# Gensim word vector visualization

This material is lifted almost wholesale from CS224n, Natural Language Processing with Deep Learning. In it we investigate how word embeddings can encode contextual similarity in a high-dimensional vector space.

In [None]:
import numpy as np
import os

import matplotlib.pyplot as plt
plt.style.use('ggplot')

from sklearn.decomposition import PCA

from gensim.test.utils import datapath, get_tmpfile
from gensim.models import KeyedVectors
from gensim.scripts.glove2word2vec import glove2word2vec

Gensim is a package for for word and text similarity modeling, which started with (LDA-style) topic models and grew into SVD and neural word representations. But its efficient and scalable, and quite widely used.

One homegrown Stanford offering is GloVe word vectors, which are similar to word2vec embeddings, with slight differences.

Gensim doesn't give them first class support, but allows you to convert a file of GloVe vectors into word2vec format. You can download the GloVe vectors from [the Glove page](https://nlp.stanford.edu/projects/glove/).

I'm hosting a compressed copy of the 50d and 100d word vectors here:
* http://web.stanford.edu/~sjespers/mse231/glove.6B.50d.txt.gz
* http://web.stanford.edu/~sjespers/mse231/glove.6B.100d.txt.gz

The 100d vectors are pretty useful for our purposes today.

(I use the 100d vectors below as a mix between speed and smallness vs. quality. If you try out the 50d vectors, they basically work for similarity but clearly aren't as good for analogy problems. If you load the 300d vectors, they're even better than the 100d vectors.)

### Convert GloVe to word2vec

In [None]:
# glove.6B.100d.txt should be in the working directory
glove_file = datapath(os.path.abspath('glove.6B.100d.txt'))
word2vec_glove_file = get_tmpfile("glove.6B.100d.word2vec.txt")
glove2word2vec(glove_file, word2vec_glove_file)

### Load word2vec model

In [None]:
model = KeyedVectors.load_word2vec_format(word2vec_glove_file)

### EDA

Let's try some things out:

In [None]:
model.most_similar('trump')

In [None]:
model.most_similar('banana')

Sometimes the results are a little ridiculous:

In [None]:
model.most_similar(negative='banana')

Here is where the embedding clearly encodes some interesting information:

In [None]:
model.most_similar(positive=['woman', 'king'], negative=['man'])

In [None]:
def analogy(x1, x2, y1):
    result = model.most_similar(positive=[y1, x2], negative=[x1])
    return result[0][0]

In [None]:
analogy('japan', 'japanese', 'australia')

In [None]:
analogy('germany', 'beer', 'france')

In [None]:
analogy('australia', 'beer', 'france')

In [None]:
analogy('denmark', 'lutefisk', 'france')

In [None]:
analogy('obama', 'clinton', 'reagan')

In [None]:
analogy('tall', 'tallest', 'long')

In [None]:
analogy('good', 'fantastic', 'bad')

In [None]:
model.doesnt_match(['breakfast', 'cereal', 'dinner', 'lunch'])

## Visualization

Here we will use PCA (principal components analysis) to reduce the dimensionality of the word embeddings so that we can visualize similar words.

In [None]:
def display_pca_scatterplot(model, words=None, sample=0):
    if words == None:
        if sample > 0:
            words = np.random.choice(list(model.vocab.keys()), sample)
        else:
            words = [word for word in model.vocab]
        
    word_vectors = np.array([model[w] for w in words])
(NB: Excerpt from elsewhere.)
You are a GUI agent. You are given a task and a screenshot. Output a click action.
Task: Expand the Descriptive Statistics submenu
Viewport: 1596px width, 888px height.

    twodim = PCA().fit_transform(word_vectors)[:,:2]
    
    plt.figure(figsize=(12,12))
    plt.scatter(twodim[:,0], twodim[:,1], edgecolors='k', c='r')
    for word, (x,y) in zip(words, twodim):
        plt.text(x+0.05, y+0.05, word)

Now for the actual plot:

In [None]:
plt.figure(figsize=(20, 20))

Let's see what it looks like on a small selection of words:

In [None]:
display_pca_scatterplot(
    model, 
    ['coffee', 'tea', 'beer', 'wine', 'brandy', 'rum', 'champagne', 'water',
     'spaghetti', 'borscht', 'hamburger', 'pizza', 'falafel', 'sushi', 'meatballs',
     'dog', 'horse', 'cat', 'monkey', 'parrot', 'koala', 'lizard',
     'frog', 'toad', 'monkey', 'ape', 'kangaroo', 'wombat', 'wolf',
     'france', 'germany', 'hungary', 'luxembourg', 'australia', 'fiji', 'china',
     'homework', 'assignment', 'problem', 'exam', 'test', 'class',
     'school', 'college', 'university', 'institute'])

Pretty nice! It definitely captures the notion that similar words should be nearby to each other.

Now let's take a look at a random sample:

In [None]:
display_pca_scatterplot(model, sample=200)